Her co-workers admired her new shoe and she was pumped about it.
Her day was otherwise pretty relaxed.
Fixed a bug in a code base and attended the weekly women's meeting.
As the clock strikes 4, her boss walks into her office and gives her a problem to solve.
She thinks about the problem. It is indeed interesting.
She has to calculate the number of ways a person can select k items from a collection of n items.
This is going to help the business a lot.
It is already 5 and she has to head back home.
At home, she is still thinking of her problem and her husband walks in.
She makes both of them coffee and they talk about their day at work.
Normal stuff.
Luckily for Susan, her husband Michael is a math teacher at a local high school.

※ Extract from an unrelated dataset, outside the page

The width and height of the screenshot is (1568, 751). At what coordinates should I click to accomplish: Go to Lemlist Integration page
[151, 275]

She asks him how she can figure out how she can solve this issue she has.
Now Micheal is a great teacher.
He makes his students think.
He takes her to her wardrobe.
Michael: Sweets, we are going to take a trip to New Zealand.
M: Here i want you to choose 4 of your shoe.
She has 23 pairs of shoe.
Susan: Are you serious? Are we really going to New Zealand?

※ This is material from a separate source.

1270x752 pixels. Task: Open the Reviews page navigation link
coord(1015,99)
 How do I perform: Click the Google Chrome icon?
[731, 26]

S: I am going to buy new shoe.
Micheal replies to her smiling :
M: I expected this.
M: Honey, i am just trying to make you think about your problem.
M: Say we were going on a trip and you had to choose 4 of your 23 pairs of shoe, then you could choose any 4. Right?
S: Right.
M: So this is a common day to day problem.
M: It is a choice problem.
M: If i had to figure out how many ways you could choose your shoe, i would write down all the choices on paper.
M: It would be tedious, for sure, but we will know all the various ways you could select.
M: One of all those "combinations" would be your selection.
S: Hmm..
M: Let us take a simpler case.
M: Imagine you have 2 free movie tickets. And you had to use it up in a week.
S: Okay.
M: And there were 5 movies playing. What would you do?
S: Well, i would look at all the movies and i would choose two and go and watch the movies.
M: That is great.
M: How many ways can you do that?
S: What do you mean - how many ways?
M: Haha. Good question. Come here.
Takes her to the study room, so he can use the drawing board.
M: Instead of having real movie names that are playing at the theater, let us say the movies that are playing now, this week at our theater are a,b,c,d,e.
M: Take this pencil and just write down all the pair of movies you could go to.
S: Okay!
Scribbles.
S: Okay. I have the list ready.
M: Good. Show me.
a,b
a,c
a,d
a,e
b,c
b,d
b,e
c,d
c,e
d,e
M: This is great. 10 ways.
S: Yes.
M: Okay. Now i want you to pay attention to what i say.
S: Okay.
M: What we have done here is take a real world problem and tried to think about it in a general way.
M: In fact, a,b,c,d,e could be anything. They could be movies or songs in a playlist or games at a store or anything else.
S: Oh! I see. That is really clever.
Micheal smiles.
M: Now let us come back to our shoe selection problem.
S: Oh my god. I cannot write down all the combinations sweetie.
M: Don't worry. I wont ask you to.
M: Mathematics gives us an ability to generalize such problems.
M: Let us say there are n things. How can we select r things from these n things?
S: Oh i see.
M: This is called Combination in math.
M: I want you to go and read about it on Wikipedia. And then devise your program.
S: Okay! Thanks so much honey. You are such a good teacher.
Gives Micheal a hug and a kiss.
Armed with this knowledge, Susan understood the problem she was trying to solve.
She could map it to the context at work.
She also understood that she had to generalize her code.
Susan loves functions.
She also loves the fact of having a set of functions at her disposal.